EXERCISE REQUIREMENTS.
Please give back each line of the records below unchanged, leaving out the pictures.

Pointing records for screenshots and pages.
::::::

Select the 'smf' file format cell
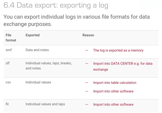 pos(9,50)
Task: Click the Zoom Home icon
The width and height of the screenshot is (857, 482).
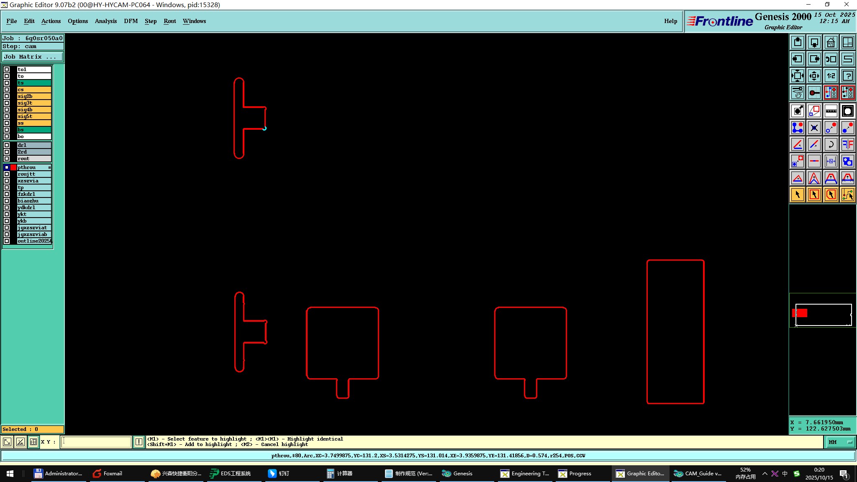Action: click(x=831, y=42)
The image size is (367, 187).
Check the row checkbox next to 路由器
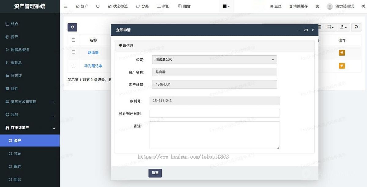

::::::

RESPONSE TO THE TASK.
Select the 'smf' file format cell
 pos(9,50)
Task: Click the Zoom Home icon
The width and height of the screenshot is (857, 482).
Action: click(x=831, y=42)
The image size is (367, 187).
Check the row checkbox next to 路由器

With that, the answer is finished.